**What is asked:** Reproduce word for word the part of the material below that runs from its first line through the line containing "click(59, 583)", including both of those lines.

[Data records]

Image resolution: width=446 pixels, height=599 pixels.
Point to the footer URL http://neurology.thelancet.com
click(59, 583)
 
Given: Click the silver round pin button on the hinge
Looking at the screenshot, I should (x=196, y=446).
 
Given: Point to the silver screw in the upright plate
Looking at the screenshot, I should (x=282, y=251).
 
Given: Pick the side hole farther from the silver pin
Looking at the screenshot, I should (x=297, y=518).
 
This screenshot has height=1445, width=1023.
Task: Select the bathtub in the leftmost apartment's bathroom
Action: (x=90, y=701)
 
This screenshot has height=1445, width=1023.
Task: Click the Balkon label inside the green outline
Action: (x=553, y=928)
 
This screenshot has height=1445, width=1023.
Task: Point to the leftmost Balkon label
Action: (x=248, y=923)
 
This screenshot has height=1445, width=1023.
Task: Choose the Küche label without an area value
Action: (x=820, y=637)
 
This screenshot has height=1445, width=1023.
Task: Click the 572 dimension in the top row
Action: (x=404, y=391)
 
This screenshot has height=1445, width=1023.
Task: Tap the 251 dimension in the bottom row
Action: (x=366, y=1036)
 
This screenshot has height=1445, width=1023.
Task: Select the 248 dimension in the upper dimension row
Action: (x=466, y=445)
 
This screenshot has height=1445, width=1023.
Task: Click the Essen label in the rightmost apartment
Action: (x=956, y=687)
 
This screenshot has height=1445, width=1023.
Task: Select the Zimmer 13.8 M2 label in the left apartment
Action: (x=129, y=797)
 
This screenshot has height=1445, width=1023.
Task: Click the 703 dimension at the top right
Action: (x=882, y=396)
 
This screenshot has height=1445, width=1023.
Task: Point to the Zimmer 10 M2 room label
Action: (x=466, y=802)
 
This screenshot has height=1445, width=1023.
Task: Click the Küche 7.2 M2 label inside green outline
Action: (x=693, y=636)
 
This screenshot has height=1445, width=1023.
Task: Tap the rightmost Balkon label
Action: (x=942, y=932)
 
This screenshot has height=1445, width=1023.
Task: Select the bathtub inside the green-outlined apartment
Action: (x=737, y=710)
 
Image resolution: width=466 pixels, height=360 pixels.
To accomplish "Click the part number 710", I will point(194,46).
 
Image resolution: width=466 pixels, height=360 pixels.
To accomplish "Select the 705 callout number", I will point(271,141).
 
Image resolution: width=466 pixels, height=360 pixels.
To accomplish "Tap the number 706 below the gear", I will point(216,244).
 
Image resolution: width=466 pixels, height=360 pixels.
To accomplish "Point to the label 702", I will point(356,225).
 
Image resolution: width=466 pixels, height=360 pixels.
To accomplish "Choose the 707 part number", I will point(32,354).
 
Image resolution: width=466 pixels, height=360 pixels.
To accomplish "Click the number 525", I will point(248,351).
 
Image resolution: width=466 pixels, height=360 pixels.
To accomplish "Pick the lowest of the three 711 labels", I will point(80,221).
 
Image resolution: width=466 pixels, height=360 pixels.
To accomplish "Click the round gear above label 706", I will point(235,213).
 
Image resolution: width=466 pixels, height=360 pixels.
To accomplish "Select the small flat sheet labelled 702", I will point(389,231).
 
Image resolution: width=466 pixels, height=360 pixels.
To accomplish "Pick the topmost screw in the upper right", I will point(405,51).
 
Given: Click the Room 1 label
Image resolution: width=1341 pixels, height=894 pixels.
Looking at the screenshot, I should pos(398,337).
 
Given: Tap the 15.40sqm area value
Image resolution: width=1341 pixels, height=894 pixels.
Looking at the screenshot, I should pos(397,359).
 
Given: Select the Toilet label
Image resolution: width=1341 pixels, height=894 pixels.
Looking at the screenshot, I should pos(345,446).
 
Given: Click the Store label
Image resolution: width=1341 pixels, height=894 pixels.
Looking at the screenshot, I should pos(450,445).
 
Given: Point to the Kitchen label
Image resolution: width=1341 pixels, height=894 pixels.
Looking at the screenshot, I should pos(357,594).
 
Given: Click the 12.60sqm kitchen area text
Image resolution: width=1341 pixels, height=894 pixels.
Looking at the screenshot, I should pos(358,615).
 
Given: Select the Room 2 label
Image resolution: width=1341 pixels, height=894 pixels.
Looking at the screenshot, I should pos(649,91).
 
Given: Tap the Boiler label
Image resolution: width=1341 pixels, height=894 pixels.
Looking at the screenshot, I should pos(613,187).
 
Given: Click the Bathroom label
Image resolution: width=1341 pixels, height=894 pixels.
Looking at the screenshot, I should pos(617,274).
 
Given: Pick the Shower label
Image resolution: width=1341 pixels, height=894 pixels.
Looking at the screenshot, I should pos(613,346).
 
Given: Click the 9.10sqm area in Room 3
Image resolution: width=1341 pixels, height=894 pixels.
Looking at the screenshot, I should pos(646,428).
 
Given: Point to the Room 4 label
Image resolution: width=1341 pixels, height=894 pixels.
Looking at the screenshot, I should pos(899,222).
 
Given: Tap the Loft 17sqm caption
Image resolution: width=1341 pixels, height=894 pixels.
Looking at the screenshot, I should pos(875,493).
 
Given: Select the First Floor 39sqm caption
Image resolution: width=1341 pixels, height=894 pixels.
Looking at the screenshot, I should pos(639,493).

**Solution below:**
Image resolution: width=446 pixels, height=599 pixels.
Point to the footer URL http://neurology.thelancet.com
click(59, 583)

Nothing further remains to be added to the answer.